## Data records
────

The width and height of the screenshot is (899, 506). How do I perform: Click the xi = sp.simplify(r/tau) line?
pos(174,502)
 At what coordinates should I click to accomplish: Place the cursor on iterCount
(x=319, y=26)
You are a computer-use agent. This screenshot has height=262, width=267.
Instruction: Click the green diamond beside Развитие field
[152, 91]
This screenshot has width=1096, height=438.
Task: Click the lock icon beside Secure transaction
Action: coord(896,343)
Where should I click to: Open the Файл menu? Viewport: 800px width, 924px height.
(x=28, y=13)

────

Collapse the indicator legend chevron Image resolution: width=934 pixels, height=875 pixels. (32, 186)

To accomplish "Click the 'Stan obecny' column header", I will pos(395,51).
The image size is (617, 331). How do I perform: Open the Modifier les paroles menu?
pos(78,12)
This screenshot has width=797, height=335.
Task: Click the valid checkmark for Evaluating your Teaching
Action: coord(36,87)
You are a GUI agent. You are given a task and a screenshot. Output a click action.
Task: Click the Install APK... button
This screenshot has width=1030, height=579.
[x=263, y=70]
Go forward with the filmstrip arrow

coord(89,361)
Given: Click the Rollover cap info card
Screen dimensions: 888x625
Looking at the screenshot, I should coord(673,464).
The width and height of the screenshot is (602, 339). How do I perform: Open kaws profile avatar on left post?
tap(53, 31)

────

## Activity
Nothing but a number is expected here: the number of lines above that hold the word "agent".

## Answer to this exercise
2